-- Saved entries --
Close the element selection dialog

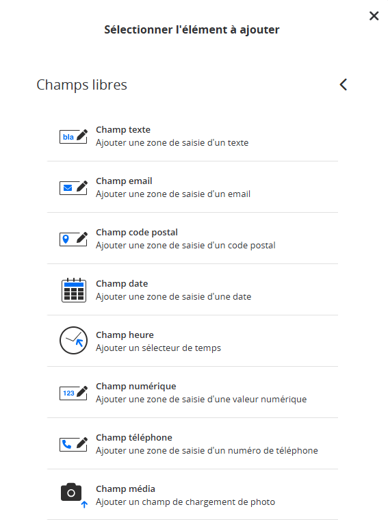click(374, 16)
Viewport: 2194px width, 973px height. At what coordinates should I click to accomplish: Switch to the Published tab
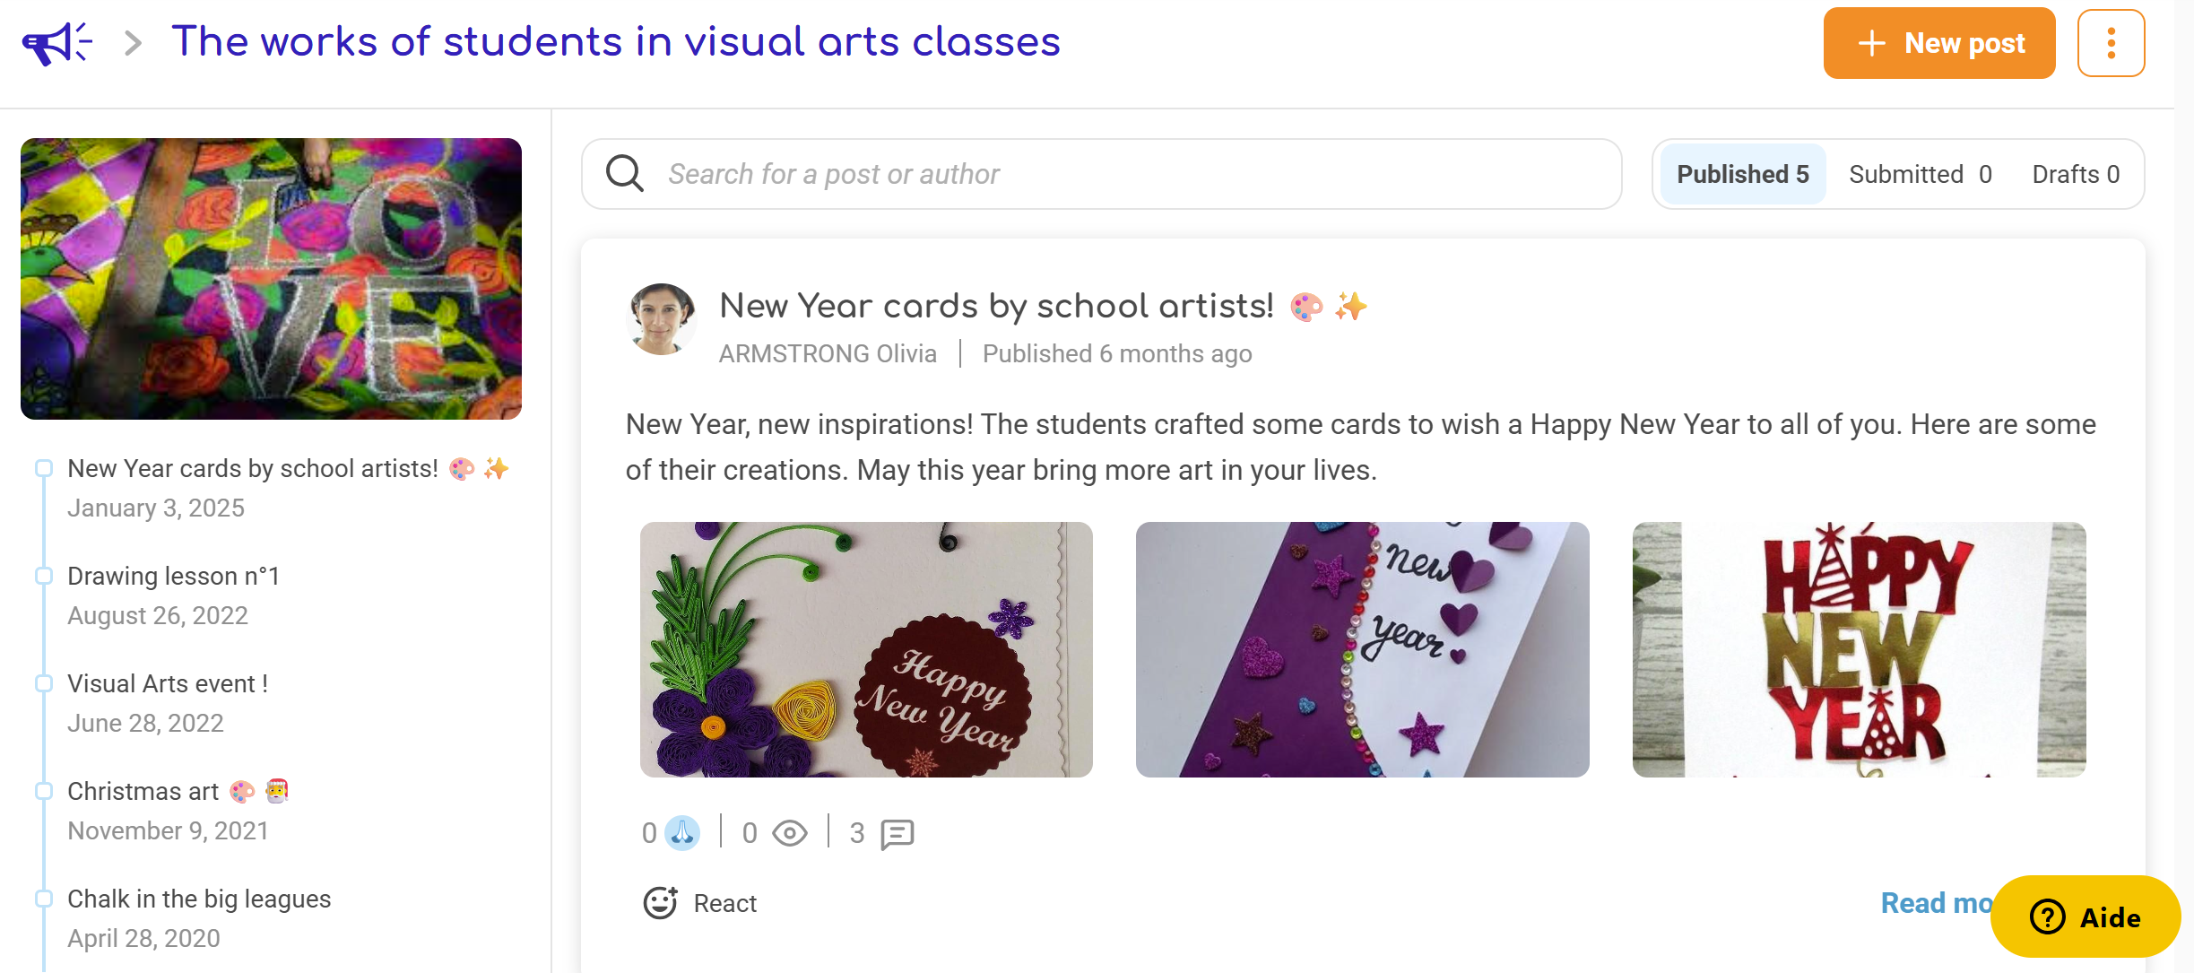1742,174
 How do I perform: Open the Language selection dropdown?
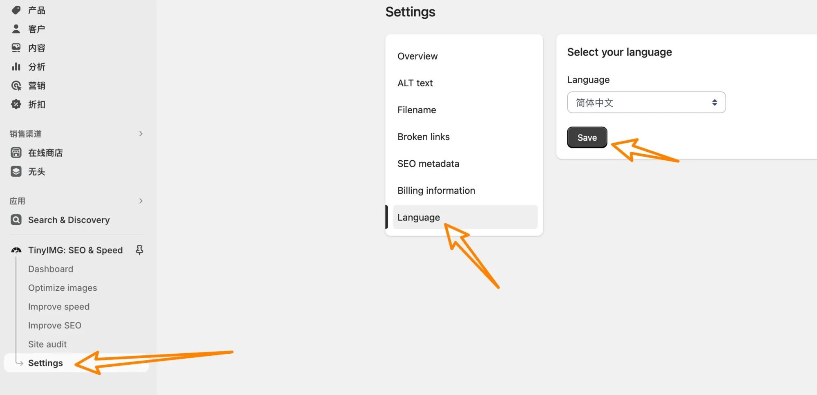pyautogui.click(x=646, y=102)
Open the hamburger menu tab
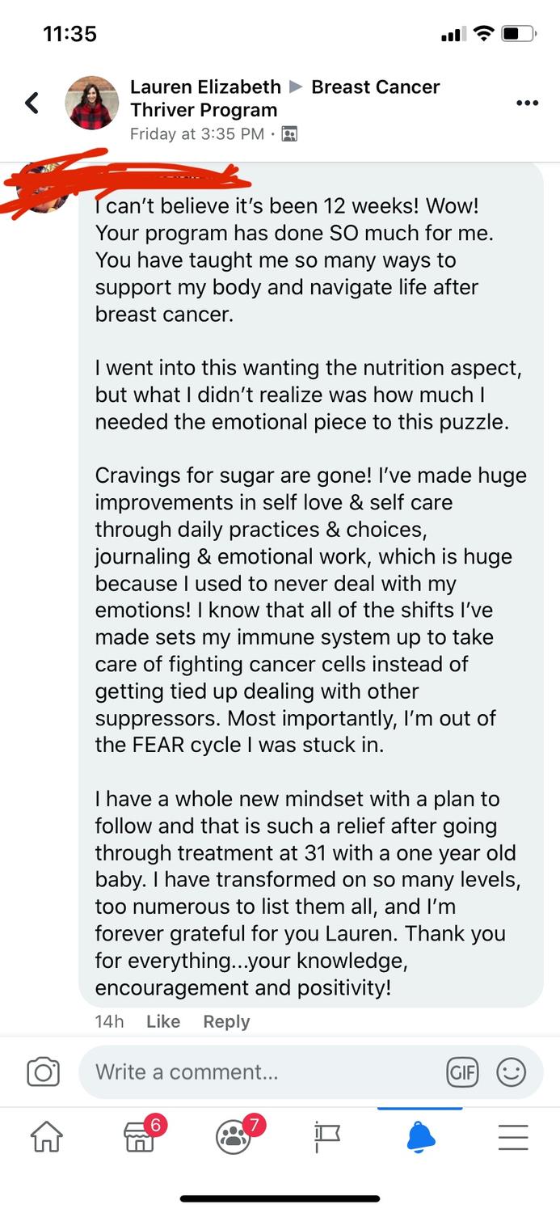 point(513,1138)
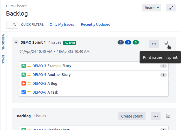This screenshot has width=181, height=130.
Task: Open the Board dropdown menu
Action: pos(151,8)
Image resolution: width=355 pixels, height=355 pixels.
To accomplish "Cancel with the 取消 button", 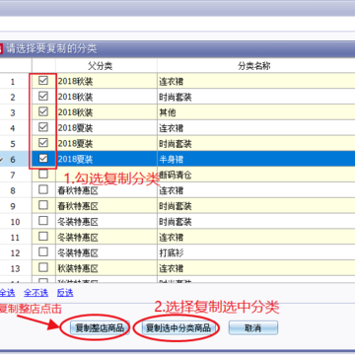I will [253, 327].
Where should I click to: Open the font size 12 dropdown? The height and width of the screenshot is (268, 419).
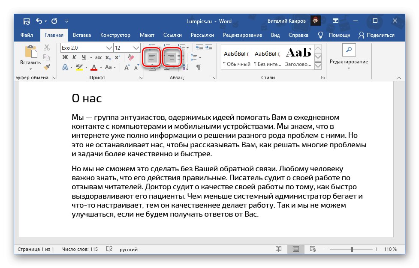(x=136, y=48)
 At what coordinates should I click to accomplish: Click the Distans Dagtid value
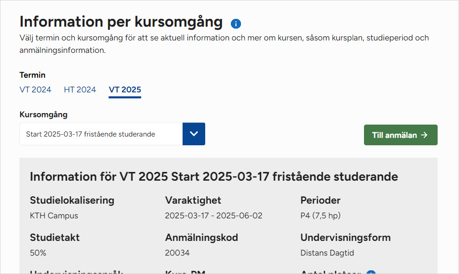[327, 253]
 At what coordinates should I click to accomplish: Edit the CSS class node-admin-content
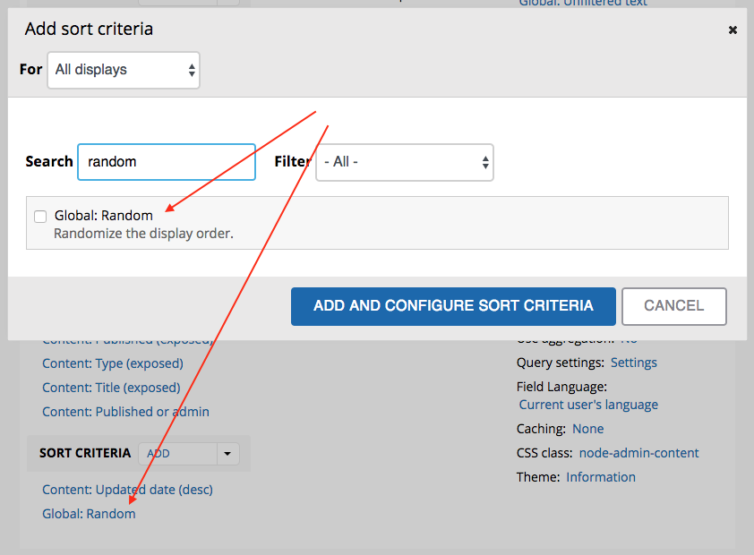(x=638, y=453)
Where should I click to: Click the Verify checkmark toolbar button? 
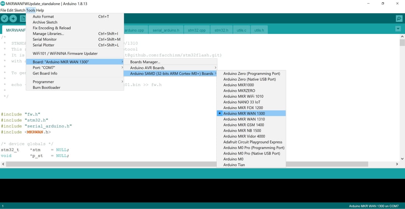pos(5,18)
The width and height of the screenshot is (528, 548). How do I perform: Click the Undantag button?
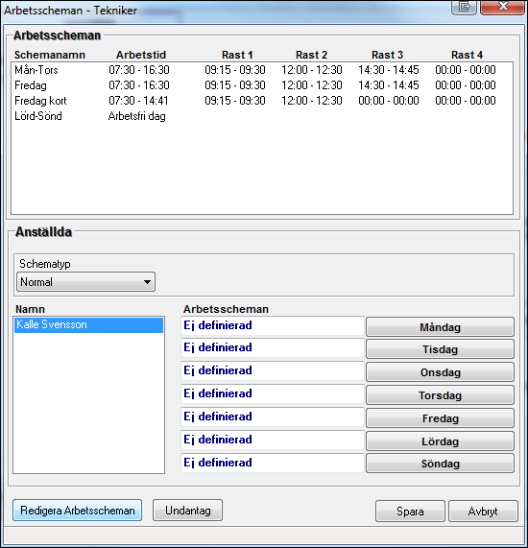click(x=187, y=511)
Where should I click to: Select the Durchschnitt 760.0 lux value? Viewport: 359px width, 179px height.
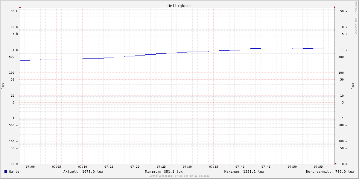tap(330, 172)
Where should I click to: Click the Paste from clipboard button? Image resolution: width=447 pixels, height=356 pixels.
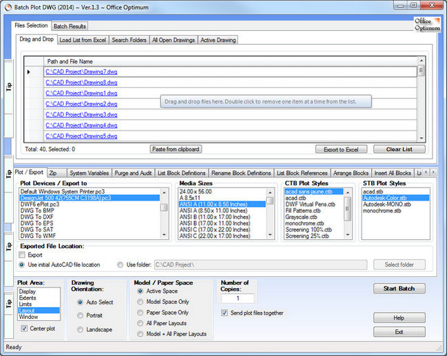click(176, 149)
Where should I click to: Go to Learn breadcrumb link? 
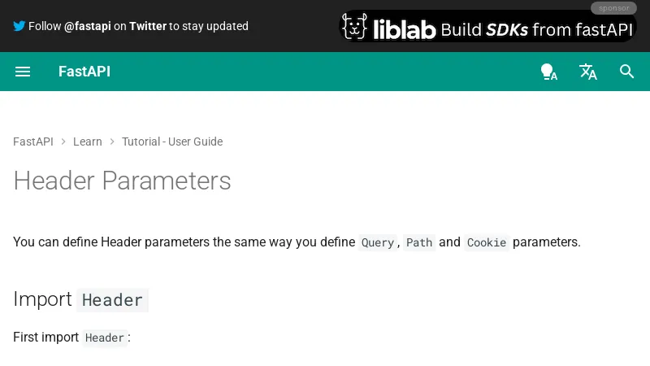point(88,142)
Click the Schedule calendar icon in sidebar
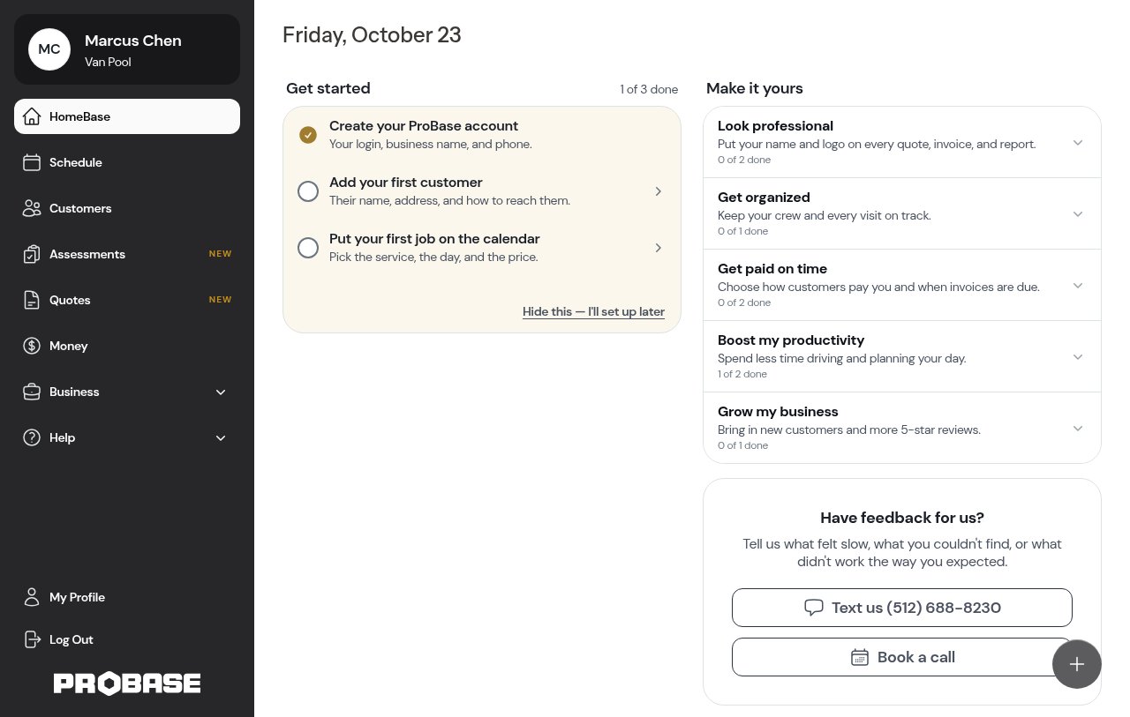Image resolution: width=1130 pixels, height=717 pixels. 32,162
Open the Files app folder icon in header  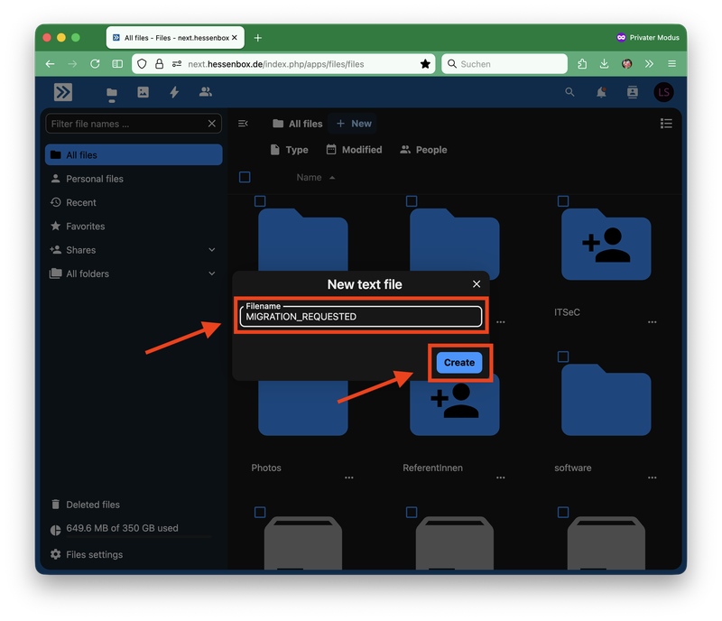(112, 94)
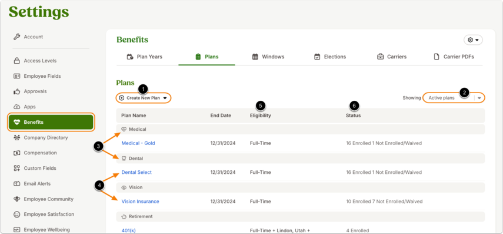The width and height of the screenshot is (503, 234).
Task: Open the Vision Insurance plan link
Action: coord(140,202)
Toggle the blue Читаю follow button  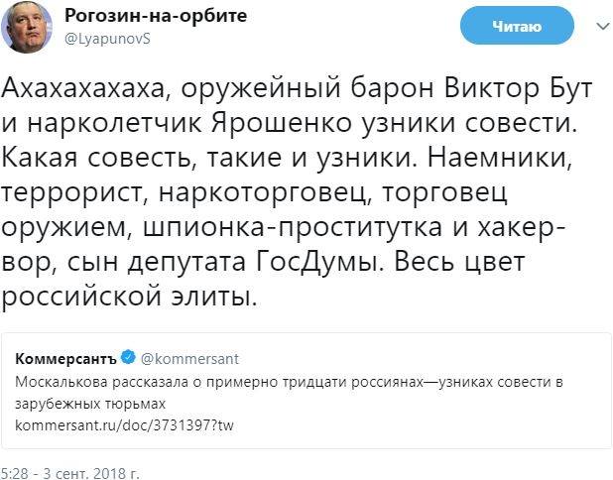(x=517, y=29)
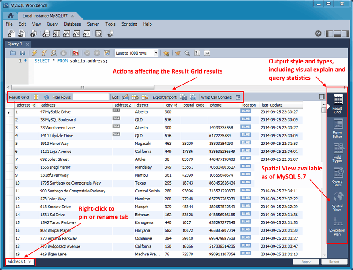
Task: Save the SQL script with floppy icon
Action: [23, 53]
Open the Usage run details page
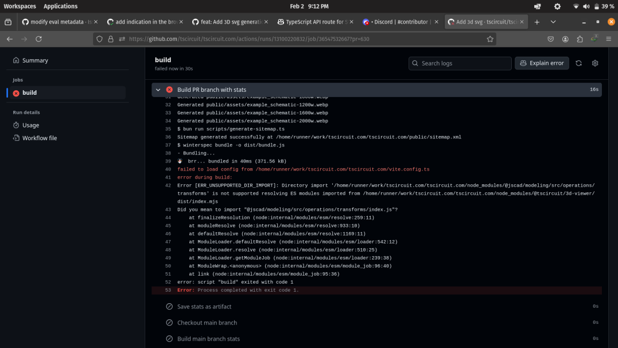 (30, 125)
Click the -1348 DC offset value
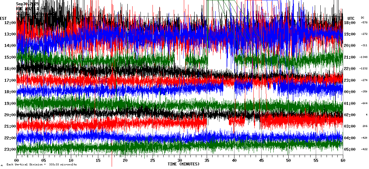The width and height of the screenshot is (369, 169). [x=363, y=57]
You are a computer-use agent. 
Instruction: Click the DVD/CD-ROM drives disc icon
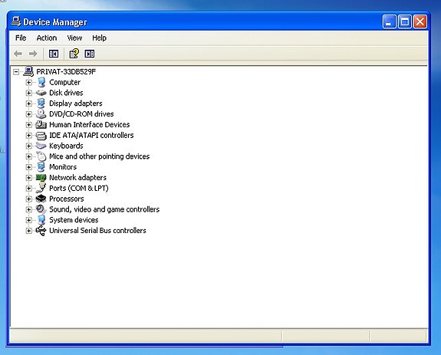[41, 113]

-- Exercise prompt --
Excluding pictures, copy exactly the lines from the line containing "Click the -1348 DC offset value" through the last line of the data, inclusive.

-- Answer space --
Click the -1348 DC offset value
The width and height of the screenshot is (369, 169). [x=363, y=57]
You are a computer-use agent. 
Instruction: Click the DVD/CD-ROM drives disc icon
[41, 113]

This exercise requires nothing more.